Tokenizes an HTML string according to the HTML elements.

Assigns boost values to the elements' contents accordingly.

Parameters

string $text: The HTML string to parse, passed by reference. After the method call, the variable will contain the portion of the string after the current element, or an empty string (if there is no current element).

string|null $active_tag: (optional) The currently active tag, for which a closing tag has to be found. Internal use only.

float $boost: (optional) The currently active boost value. Internal use only.

Return value

\Drupal\search_api\Plugin\search_api\data_type\value\TextTokenInterface[] Tokenized text with appropriate scores.
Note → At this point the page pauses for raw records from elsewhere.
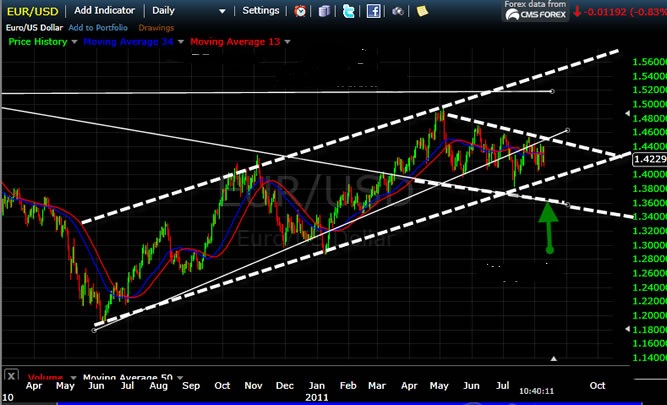Click the 1.4229 current price label
Screen dimensions: 667x405
[x=649, y=157]
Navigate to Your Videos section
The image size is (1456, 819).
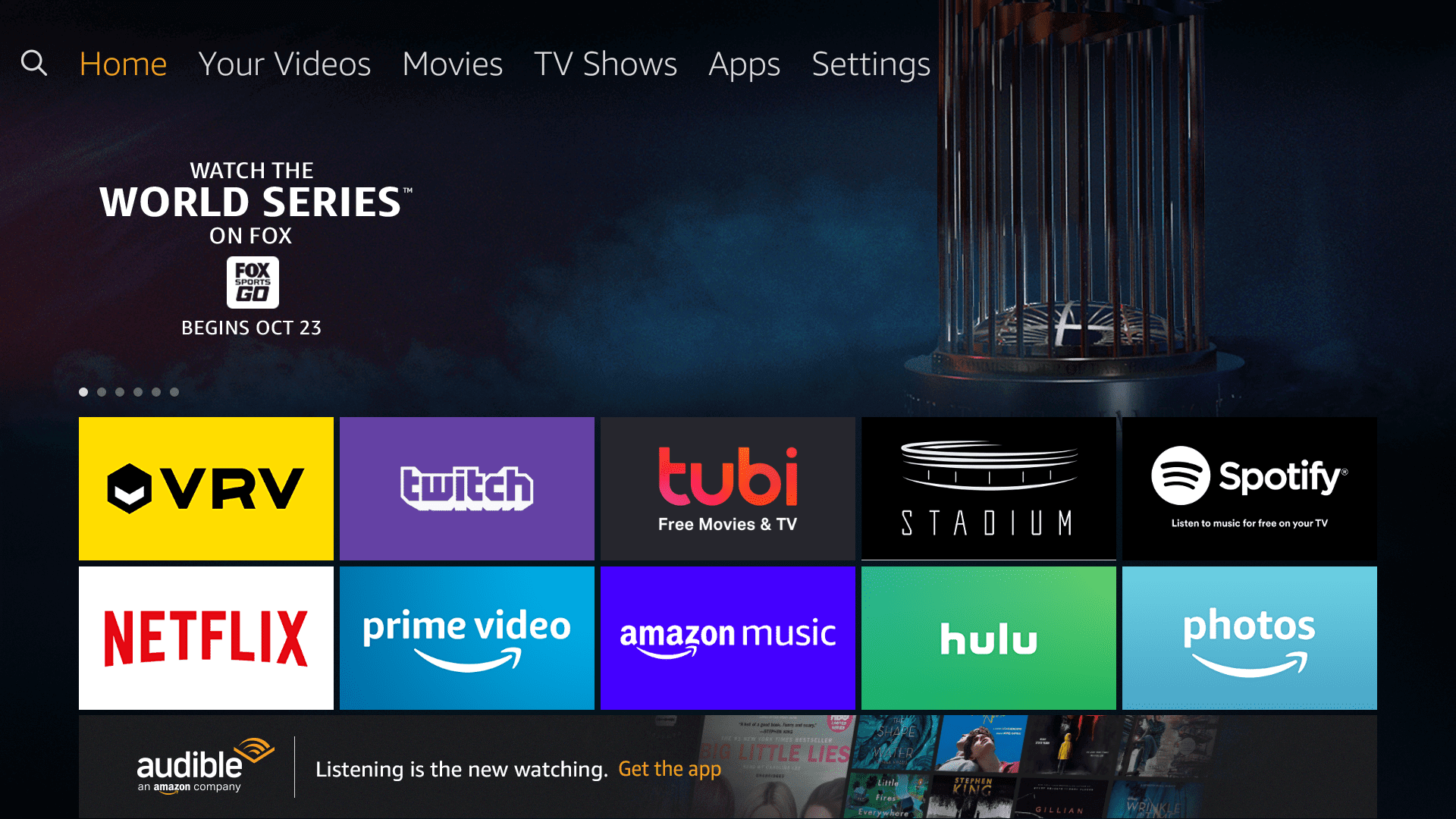point(285,63)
1 call to HtmlFilter::parseHtml()
HtmlFilter::processFieldValue in src/Plugin/search_api/processor/HtmlFilter.php
Processes a single text element in a field.

File

src/Plugin/search_api/processor/HtmlFilter.php, line 246

Class

HtmlFilter
Strips HTML tags from fulltext fields and decodes HTML entities.

Namespace

Drupal\search_api\Plugin\search_api\processor

Code

protected function parseHtml(&$text, $active_tag = NULL, $boost = 1.0) {
  $ret = [];
  while (($pos = strpos($text, '<')) !== FALSE) {
    $text_before = substr($text, 0, $pos);
    $text_after = substr($text, $pos + 1);

    // Attempt some small error tolerance when literal "<" characters aren't
    // escaped properly (and are free-standing).
    if (!preg_match('#^(/?)([-:_a-zA-Z0-9]+)#', $text_after, $m)) {
      $text = $text_before . '&lt;' . $text_after;
      continue;
    }
    if ($boost && $pos > 0) {
      $value = $this
        ->normalizeText($text_before);
      if ($value !== '') {
        $ret[] = Utility::createTextToken($value, $boost);
      }
    }
    $text = $text_after;
    $pos = strpos($text, '>');
    $empty_tag = $text[$pos - 1] == '/';
    $text = substr($text, $pos + 1);
    if ($m[1]) {

      // Closing tag.
      if ($active_tag && $m[2] == $active_tag) {
        return $ret;
      }
    }
    elseif (!$empty_tag) {

      // Opening tag => recursive call.
      $inner_boost = $boost * ($this->configuration['tags'][$m[2]] ?? 1);
      $ret = array_merge($ret, $this
        ->parseHtml($text, $m[2], $inner_boost));
    }
  }
  if ($text) {
    $value = $this
      ->normalizeText($text);
    if ($value !== '') {
      $ret[] = Utility::createTextToken($value, $boost);
    }
    $text = '';
  }
  return $ret;
}